I've been working on this with QA and there are some things to confirm, along with an idea of a possible workaround. Something that may be useful in addition to the GHOSTERR.TXT is some data from
this DOS utility I whipped up to help investigate this.
Here's some sample output from this for a 32Mb VMware VM - it's best to run this from a boot floppy or bootable USB keyring without HIMEM.SYS installed so it can see the raw BIOS numbers.
1588 30656kb = 0x01df0000
15e801 low 15360kb = 0x00f00000
15e801 high 15296kb = 0x00ef0000
E820 memory table:
00000000 0009f800 00000001
0009f800 00000800 00000002
000dc000 00024000 00000002
00100000 01df0000 00000001
01ef0000 0000f000 00000003
01eff000 00001000 00000004
01f00000 00100000 00000001
fec00000 00010000 00000002
fee00000 00001000 00000002
fffe0000 00020000 00000002
15E820 total 31680kb = 0x01ef0000
Now, on to the theory. It turns out that with the 3COM PXE server, our QA folks found that the 3COM boot packages did not work well with Ghost - running it corrupted the in-memory copy of the boot filesystem. The reason for this turns out to be a design error in the 3COM Floppy emulation that doesn't interact with protected-mode DOS programs well, but our QA people found a workaround for this by using HIMEM.SYS (which it does notify of the memory it uses) in the boot packages we build....
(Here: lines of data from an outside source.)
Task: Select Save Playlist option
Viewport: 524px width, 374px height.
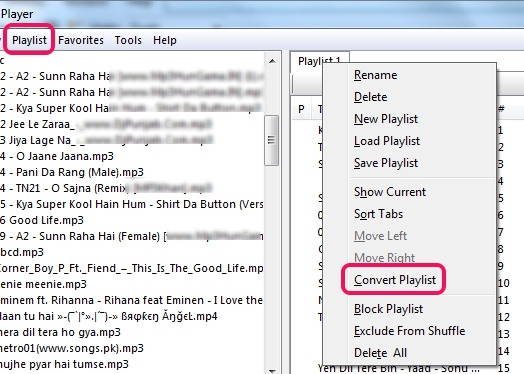Action: click(386, 163)
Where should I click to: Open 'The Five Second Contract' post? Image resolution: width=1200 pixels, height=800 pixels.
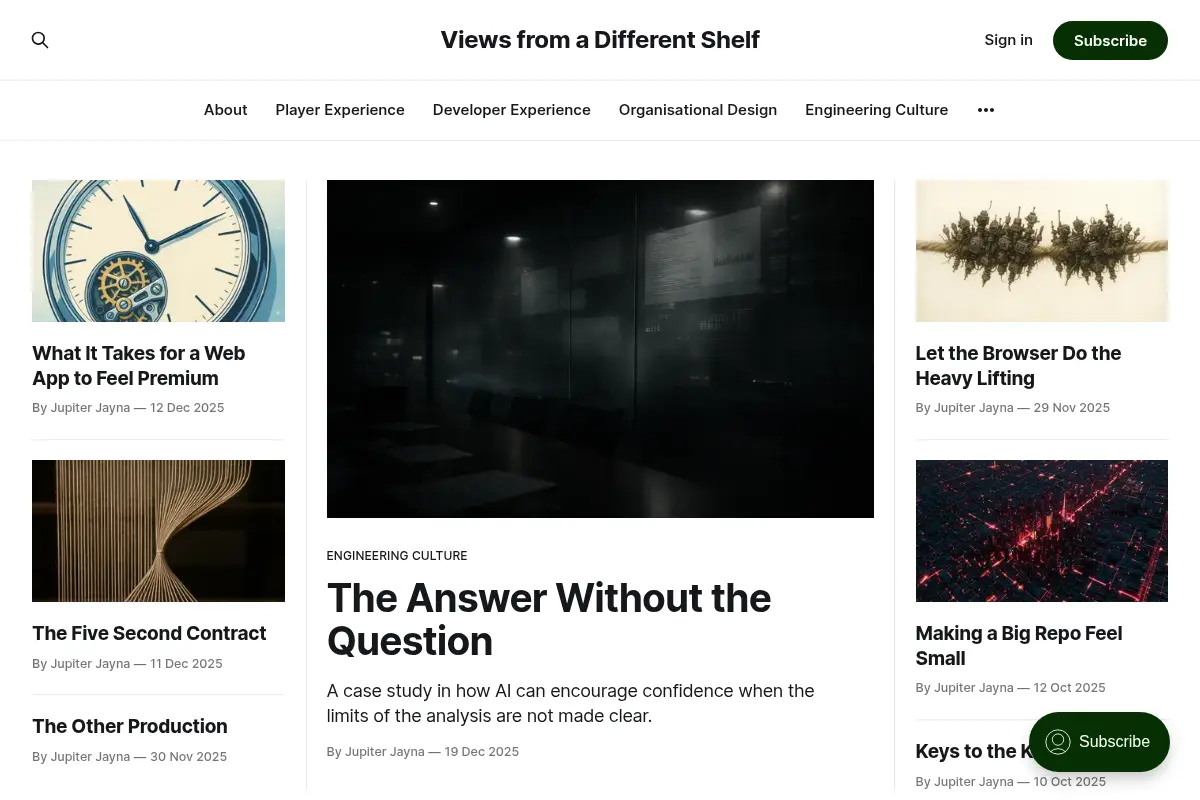point(149,633)
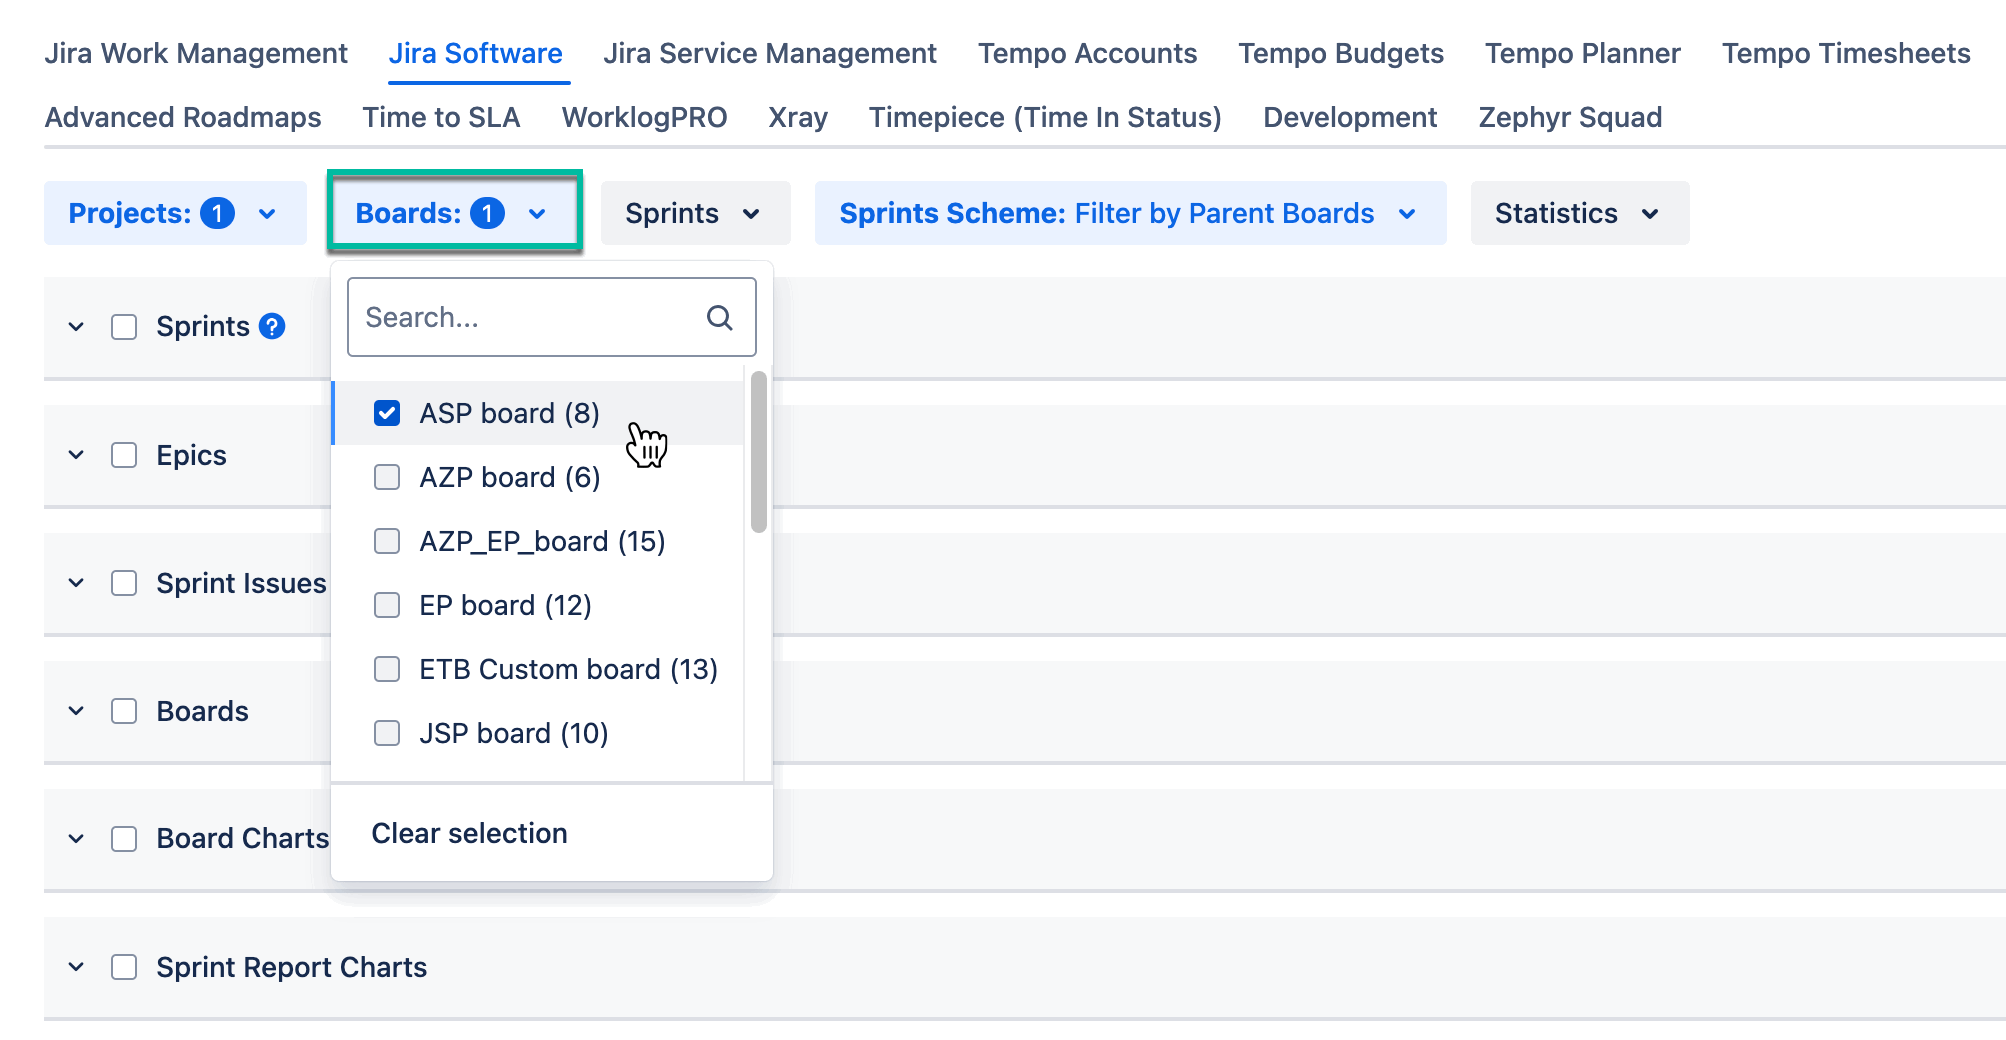2006x1040 pixels.
Task: Tick the Epics section checkbox
Action: tap(124, 455)
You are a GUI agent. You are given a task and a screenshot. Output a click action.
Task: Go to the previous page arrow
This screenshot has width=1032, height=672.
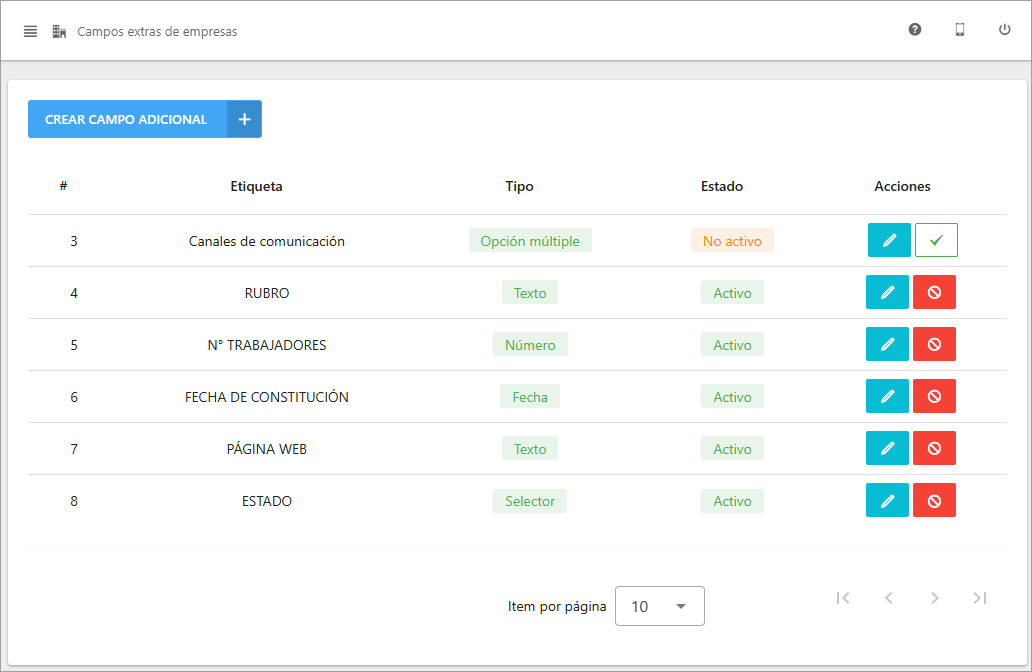(888, 598)
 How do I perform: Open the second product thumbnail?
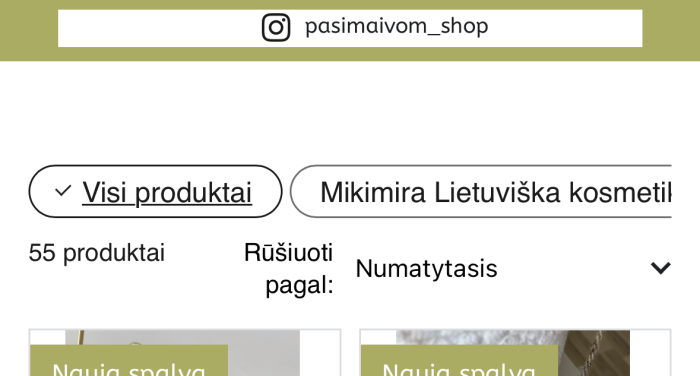coord(515,353)
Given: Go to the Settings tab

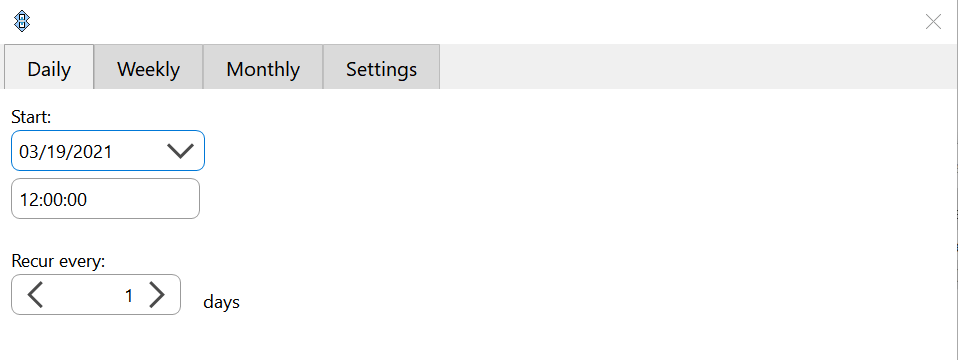Looking at the screenshot, I should tap(381, 67).
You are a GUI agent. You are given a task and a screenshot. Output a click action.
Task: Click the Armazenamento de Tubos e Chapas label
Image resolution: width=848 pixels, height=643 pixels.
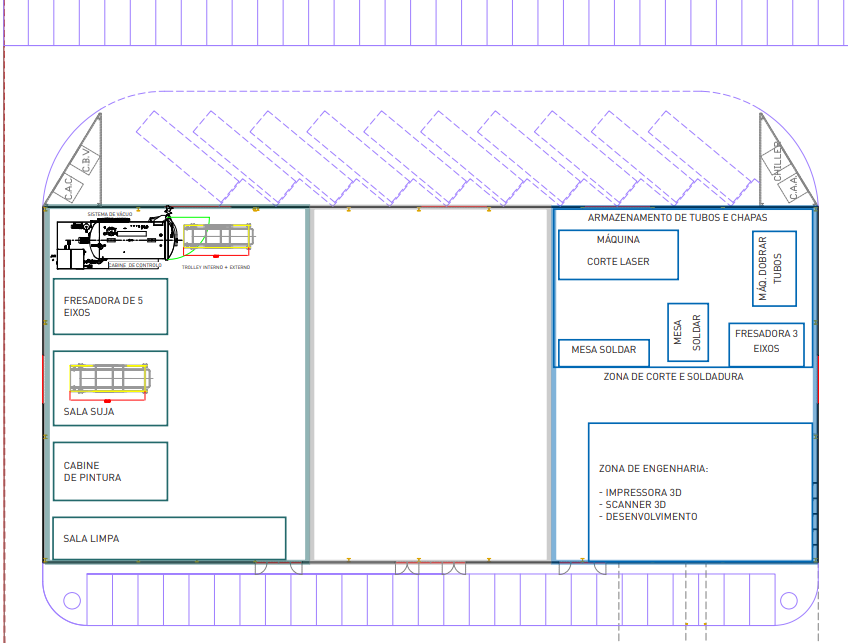click(x=677, y=218)
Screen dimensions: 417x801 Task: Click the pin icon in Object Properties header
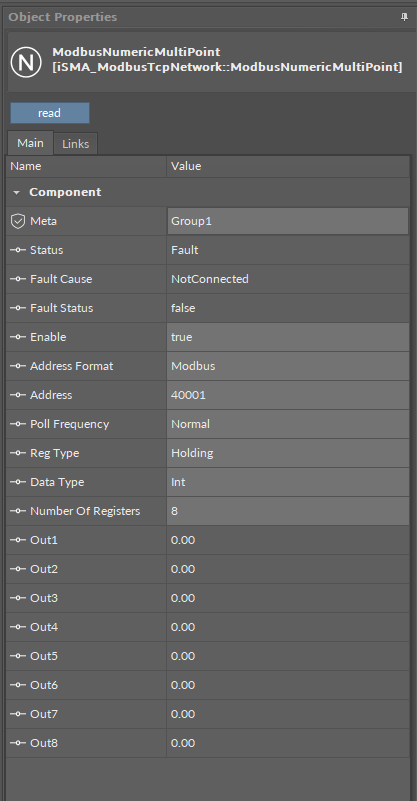tap(404, 17)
...which works, but it turns out that the IBM PC-DOS version of HIMEM.SYS has a design limit of its own, which is that it's unaware of the more recent BIOS APIs for determining all the memory in a system. It uses the first two APIs my tool reports on, so it's effectively limited to 64Mb of memory. This isn't normally a problem, except that...
...a few machines have design flaws in their BIOSes, which means that although they support all the various memory-reporting APIs, their implementation of the oldest one (INT15/AH=88) for some reason reports only 16Mb of extended memory instead of the 64Mb it is capable of reporting. If you look at my sample above, the first line being reported is 32Mb, but some BIOSes never report more than 16Mb even though they could report more.
Because reporting less memory through this API is also a well-established convention for disk emulators (like the IBM RIS system, as well as PXE) to hide their memory from DOS extenders and HIMEM.SYS, the PC-DOS version of HIMEM.SYS on these machines only registers 16Mb of usable extended memory.
The end result of this cascade of small faults can be problems like the one you are observing. I've done some work on how we can resolve this fully in future versions, but for now it would be good to confirm which of the above factors are really at play in your environment.
In the short term, if you are using PC-DOS then using MS-DOS may help; the reason is that the HIMEM.SYS used in MS-DOS V7 (the Windows 9x editions) is aware of the INT15/AX=E820 BIOS API because Windows was itself reliant on that. Indeed using the MS-DOS HIMEM.SYS by itself in the PC-DOS boot packages may well be all you need. Unfortunately we can't supply that for you but it's something to try.